- **Requirement**
An exact copy of the listing is what is needed; please output it in full.
+ + + +
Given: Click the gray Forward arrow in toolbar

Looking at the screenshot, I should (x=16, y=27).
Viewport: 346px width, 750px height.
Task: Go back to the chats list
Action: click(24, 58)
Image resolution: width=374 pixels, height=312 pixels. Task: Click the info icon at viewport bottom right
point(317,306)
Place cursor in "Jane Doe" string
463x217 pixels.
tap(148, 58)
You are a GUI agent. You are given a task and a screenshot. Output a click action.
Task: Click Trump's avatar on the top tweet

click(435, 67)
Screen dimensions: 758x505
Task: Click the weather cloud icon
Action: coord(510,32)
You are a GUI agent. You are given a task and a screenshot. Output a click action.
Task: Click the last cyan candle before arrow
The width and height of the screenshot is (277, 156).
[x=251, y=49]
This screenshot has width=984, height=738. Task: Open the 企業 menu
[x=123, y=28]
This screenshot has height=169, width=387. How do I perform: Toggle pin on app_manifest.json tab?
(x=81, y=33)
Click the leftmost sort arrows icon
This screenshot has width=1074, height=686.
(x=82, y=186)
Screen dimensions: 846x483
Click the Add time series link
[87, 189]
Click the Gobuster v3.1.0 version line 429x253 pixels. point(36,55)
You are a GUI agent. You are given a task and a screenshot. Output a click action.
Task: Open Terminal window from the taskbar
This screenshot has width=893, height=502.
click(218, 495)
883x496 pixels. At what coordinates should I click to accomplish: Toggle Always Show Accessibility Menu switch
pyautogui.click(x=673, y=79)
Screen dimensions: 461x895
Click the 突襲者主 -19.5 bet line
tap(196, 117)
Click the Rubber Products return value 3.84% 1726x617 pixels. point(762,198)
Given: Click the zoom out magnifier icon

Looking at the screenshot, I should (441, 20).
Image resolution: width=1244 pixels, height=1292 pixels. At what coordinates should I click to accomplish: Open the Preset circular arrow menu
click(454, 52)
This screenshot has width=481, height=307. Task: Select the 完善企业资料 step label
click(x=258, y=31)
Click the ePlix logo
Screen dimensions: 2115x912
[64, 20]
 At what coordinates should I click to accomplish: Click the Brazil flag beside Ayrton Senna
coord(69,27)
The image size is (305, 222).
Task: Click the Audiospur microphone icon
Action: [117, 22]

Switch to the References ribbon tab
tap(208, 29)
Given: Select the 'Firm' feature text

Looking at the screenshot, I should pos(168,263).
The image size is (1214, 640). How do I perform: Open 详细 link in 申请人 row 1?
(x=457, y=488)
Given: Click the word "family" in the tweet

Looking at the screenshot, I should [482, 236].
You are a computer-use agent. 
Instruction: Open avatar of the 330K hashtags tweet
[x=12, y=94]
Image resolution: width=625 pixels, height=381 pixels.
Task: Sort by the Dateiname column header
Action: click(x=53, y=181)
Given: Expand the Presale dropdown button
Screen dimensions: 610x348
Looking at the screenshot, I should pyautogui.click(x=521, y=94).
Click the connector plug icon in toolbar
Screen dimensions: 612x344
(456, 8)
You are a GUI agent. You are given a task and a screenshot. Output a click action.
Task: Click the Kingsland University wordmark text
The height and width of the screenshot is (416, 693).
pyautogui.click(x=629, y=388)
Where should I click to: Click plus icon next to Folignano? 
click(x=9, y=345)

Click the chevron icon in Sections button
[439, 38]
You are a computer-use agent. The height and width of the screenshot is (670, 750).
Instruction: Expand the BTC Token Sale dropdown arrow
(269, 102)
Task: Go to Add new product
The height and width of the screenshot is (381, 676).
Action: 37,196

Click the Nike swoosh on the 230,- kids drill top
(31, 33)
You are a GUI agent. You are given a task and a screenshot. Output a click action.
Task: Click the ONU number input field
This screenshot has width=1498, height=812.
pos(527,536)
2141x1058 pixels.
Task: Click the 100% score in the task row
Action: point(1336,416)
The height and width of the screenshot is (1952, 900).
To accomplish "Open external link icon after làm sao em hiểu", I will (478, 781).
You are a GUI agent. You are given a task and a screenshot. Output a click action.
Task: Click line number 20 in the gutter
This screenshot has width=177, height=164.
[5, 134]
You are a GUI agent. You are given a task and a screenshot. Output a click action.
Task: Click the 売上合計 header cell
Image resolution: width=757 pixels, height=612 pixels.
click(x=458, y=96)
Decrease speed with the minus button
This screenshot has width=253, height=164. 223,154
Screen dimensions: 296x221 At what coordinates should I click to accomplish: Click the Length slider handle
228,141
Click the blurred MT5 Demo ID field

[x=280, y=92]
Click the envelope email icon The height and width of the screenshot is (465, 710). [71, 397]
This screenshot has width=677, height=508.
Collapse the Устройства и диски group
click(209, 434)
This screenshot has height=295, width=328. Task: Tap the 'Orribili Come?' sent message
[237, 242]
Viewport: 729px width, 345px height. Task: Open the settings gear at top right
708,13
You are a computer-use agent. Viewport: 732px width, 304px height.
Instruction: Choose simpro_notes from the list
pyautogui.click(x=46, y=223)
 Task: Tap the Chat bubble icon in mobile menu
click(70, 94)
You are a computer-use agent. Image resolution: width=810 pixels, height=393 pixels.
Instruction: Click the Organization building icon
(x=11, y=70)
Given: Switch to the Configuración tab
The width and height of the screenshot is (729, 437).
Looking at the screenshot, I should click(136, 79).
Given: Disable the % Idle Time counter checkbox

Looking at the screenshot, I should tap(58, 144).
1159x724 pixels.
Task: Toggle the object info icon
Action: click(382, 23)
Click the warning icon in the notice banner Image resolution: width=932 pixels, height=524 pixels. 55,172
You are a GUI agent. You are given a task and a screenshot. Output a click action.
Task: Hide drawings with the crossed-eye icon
+ + + +
- **Output for this exercise**
Given: Click the gray Forward arrow in toolbar

Looking at the screenshot, I should (x=16, y=27).
Viewport: 346px width, 750px height.
Task: Go back to the chats list
Action: click(24, 58)
Image resolution: width=374 pixels, height=312 pixels. Task: Click the info icon at viewport bottom right
point(317,306)
Place cursor in "Jane Doe" string
463x217 pixels.
tap(148, 58)
You are a GUI agent. You are given a task and a screenshot. Output a click action.
Task: Click Trump's avatar on the top tweet

click(435, 67)
Screen dimensions: 758x505
Task: Click the weather cloud icon
Action: coord(510,32)
You are a GUI agent. You are given a task and a screenshot. Output a click action.
Task: Click the last cyan candle before arrow
The width and height of the screenshot is (277, 156).
[x=251, y=49]
This screenshot has width=984, height=738. Task: Open the 企業 menu
[x=123, y=28]
This screenshot has height=169, width=387. How do I perform: Toggle pin on app_manifest.json tab?
(x=81, y=33)
Click the leftmost sort arrows icon
This screenshot has width=1074, height=686.
(x=82, y=186)
Screen dimensions: 846x483
Click the Add time series link
[87, 189]
Click the Gobuster v3.1.0 version line 429x253 pixels. point(36,55)
You are a GUI agent. You are given a task and a screenshot. Output a click action.
Task: Open Terminal window from the taskbar
This screenshot has width=893, height=502.
click(218, 495)
883x496 pixels. At what coordinates should I click to accomplish: Toggle Always Show Accessibility Menu switch
pyautogui.click(x=673, y=79)
Screen dimensions: 461x895
Click the 突襲者主 -19.5 bet line
tap(196, 117)
Click the Rubber Products return value 3.84% 1726x617 pixels. point(762,198)
Given: Click the zoom out magnifier icon

Looking at the screenshot, I should (441, 20).
Image resolution: width=1244 pixels, height=1292 pixels. At what coordinates should I click to accomplish: Open the Preset circular arrow menu
click(454, 52)
This screenshot has width=481, height=307. Task: Select the 完善企业资料 step label
click(x=258, y=31)
Click the ePlix logo
Screen dimensions: 2115x912
[64, 20]
 At what coordinates should I click to accomplish: Click the Brazil flag beside Ayrton Senna
coord(69,27)
The image size is (305, 222).
Task: Click the Audiospur microphone icon
Action: [117, 22]

Switch to the References ribbon tab
tap(208, 29)
Given: Select the 'Firm' feature text

Looking at the screenshot, I should pos(168,263).
The image size is (1214, 640). How do I perform: Open 详细 link in 申请人 row 1?
(x=457, y=488)
Given: Click the word "family" in the tweet

Looking at the screenshot, I should [482, 236].
You are a computer-use agent. 
Instruction: Open avatar of the 330K hashtags tweet
[x=12, y=94]
Image resolution: width=625 pixels, height=381 pixels.
Task: Sort by the Dateiname column header
Action: click(x=53, y=181)
Given: Expand the Presale dropdown button
Screen dimensions: 610x348
Looking at the screenshot, I should pyautogui.click(x=521, y=94).
Click the connector plug icon in toolbar
Screen dimensions: 612x344
(456, 8)
You are a GUI agent. You are given a task and a screenshot. Output a click action.
Task: Click the Kingsland University wordmark text
The height and width of the screenshot is (416, 693).
pyautogui.click(x=629, y=388)
Where should I click to: Click plus icon next to Folignano? 
click(x=9, y=345)

Click the chevron icon in Sections button
[439, 38]
You are a computer-use agent. The height and width of the screenshot is (670, 750).
Instruction: Expand the BTC Token Sale dropdown arrow
(269, 102)
Task: Go to Add new product
The height and width of the screenshot is (381, 676).
Action: 37,196

Click the Nike swoosh on the 230,- kids drill top
(31, 33)
You are a GUI agent. You are given a task and a screenshot. Output a click action.
Task: Click the ONU number input field
This screenshot has width=1498, height=812.
pos(527,536)
2141x1058 pixels.
Task: Click the 100% score in the task row
Action: point(1336,416)
The height and width of the screenshot is (1952, 900).
To accomplish "Open external link icon after làm sao em hiểu", I will (478, 781).
You are a GUI agent. You are given a task and a screenshot. Output a click action.
Task: Click line number 20 in the gutter
This screenshot has width=177, height=164.
[5, 134]
You are a GUI agent. You are given a task and a screenshot. Output a click action.
Task: Click the 売上合計 header cell
Image resolution: width=757 pixels, height=612 pixels.
click(x=458, y=96)
Decrease speed with the minus button
This screenshot has width=253, height=164. 223,154
Screen dimensions: 296x221 At what coordinates should I click to accomplish: Click the Length slider handle
228,141
Click the blurred MT5 Demo ID field

[x=280, y=92]
Click the envelope email icon The height and width of the screenshot is (465, 710). [71, 397]
This screenshot has width=677, height=508.
Collapse the Устройства и диски group
click(209, 434)
This screenshot has height=295, width=328. Task: Tap the 'Orribili Come?' sent message
[237, 242]
Viewport: 729px width, 345px height. Task: Open the settings gear at top right
708,13
You are a computer-use agent. Viewport: 732px width, 304px height.
Instruction: Choose simpro_notes from the list
pyautogui.click(x=46, y=223)
 Task: Tap the Chat bubble icon in mobile menu
click(70, 94)
You are a computer-use agent. Image resolution: width=810 pixels, height=393 pixels.
Instruction: Click the Organization building icon
(x=11, y=70)
Given: Switch to the Configuración tab
The width and height of the screenshot is (729, 437).
Looking at the screenshot, I should click(136, 79).
Given: Disable the % Idle Time counter checkbox

Looking at the screenshot, I should tap(58, 144).
1159x724 pixels.
Task: Toggle the object info icon
Action: click(382, 23)
Click the warning icon in the notice banner Image resolution: width=932 pixels, height=524 pixels. 55,172
You are a GUI agent. You are given a task and a screenshot. Output a click action.
Task: Hide drawings with the crossed-eye icon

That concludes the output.